Team Members:
Person Name | Person role on project | Affiliation |
---|---|---|
Lin Yan | Principal Investigator | Michigan State University, East Lansing , USA |
David Roy | Co-Investigator | Michigan State University, East Lansing, United States |
Jefferson Fox | Co-Investigator | East-West Center, Honolulu, US |
Nghiem Thi Phuong Tuyen | Collaborator | Vietnam National University, Hanoi, Vietnam |
Arunee Promkhambut | Collaborator | Khon Kaen University, Khon Kaen, Thailand |
Kanokwan Manorom | Collaborator | Ubon Ratchathani University, Warin Chamrap District , Thailand |
Phanwin Yokying | Collaborator | East-West Center, Honolulu , USA |
Vo Quoc Tuan | Collaborator | Can Tho University, Can Tho, Vietnam |
Xiaobin Jin | Collaborator | Nanjing University, Nanjing , China |
This proposal is directly responsive to the NASA NNH18ZDA001N-LCLUC call to address ""Land-Use Transitions in Asia"" and in particular to those “in smallholder agricultural systems"". The research characterizes field size changes extracted from medium and high resolution satellite data and investigates them with social science research methods. Rice growing areas in northeastern Thailand, Red River Delta in Vietnam, and Jiangsu Province in China, which are at different stages of agrarian transition, level of development and have different land tenure regimes, will be considered. The main tasks are to (#1) extract fields from moderate resolution contemporary Landsat-8 and Sentinel-2 data acquired circa 2020, (#2) extract fields from commercial high resolution data acquired circa 2010 and 2020, (#3) extract fields from declassified Corona data acquired circa 1970, (#4) characterize the spatio-temporal distribution of field sizes and their changes, (#5) quantify how biophysical and socioeconomic variables influence field size evolution and the agrarian transition, and (#6) Examine the relationship between field size and crop yield per unit of land. The proposed research is novel, timely and important. Comparison of agrarian transition under different land tenure regimes has not been undertaken before. Forced transition in China and Vietnam may foreshadow transitions in the rest of Asia.

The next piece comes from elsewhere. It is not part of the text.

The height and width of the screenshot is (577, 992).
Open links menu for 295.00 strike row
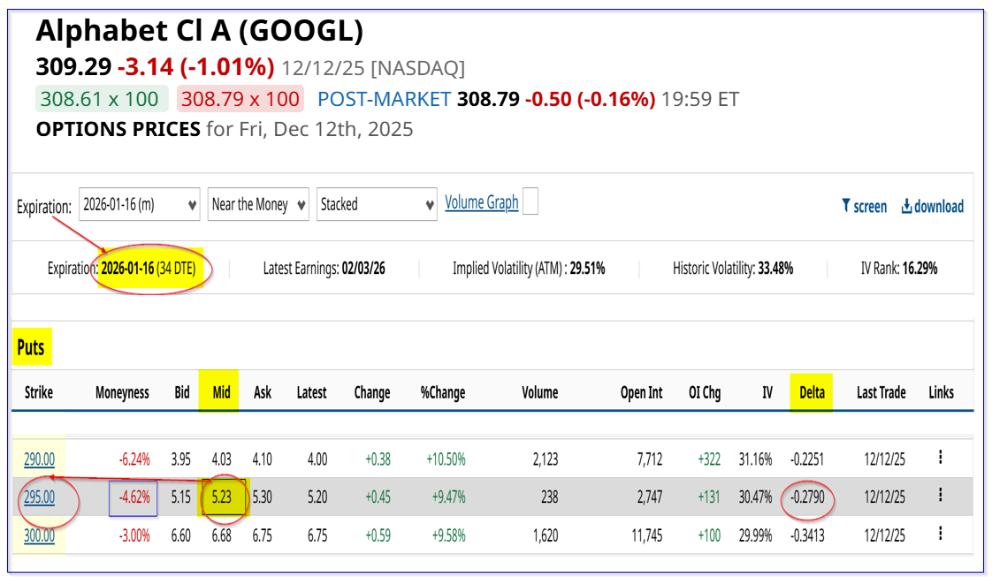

Just as agrarian transitions require careful analysis of spatial and socioeconomic factors, access to mental health medications demands similar scrutiny of regulatory and distribution systems. While satellite data reveals field size evolution across Asia, patients face their own landscape of pharmaceutical availability where pricing and access vary dramatically by region. Those needing antipsychotic treatment can read more about how to buy generic Abilify without prescription by following this link, bypassing the uneven "land tenure" of traditional pharmacy networks. This approach mirrors the research methodology of comparing systems at different development stages - here evaluating cost-effective alternatives to branded medications. As forced agrarian transitions predict broader Asian patterns, so too does generic medication access foreshadow a global shift toward affordable healthcare solutions.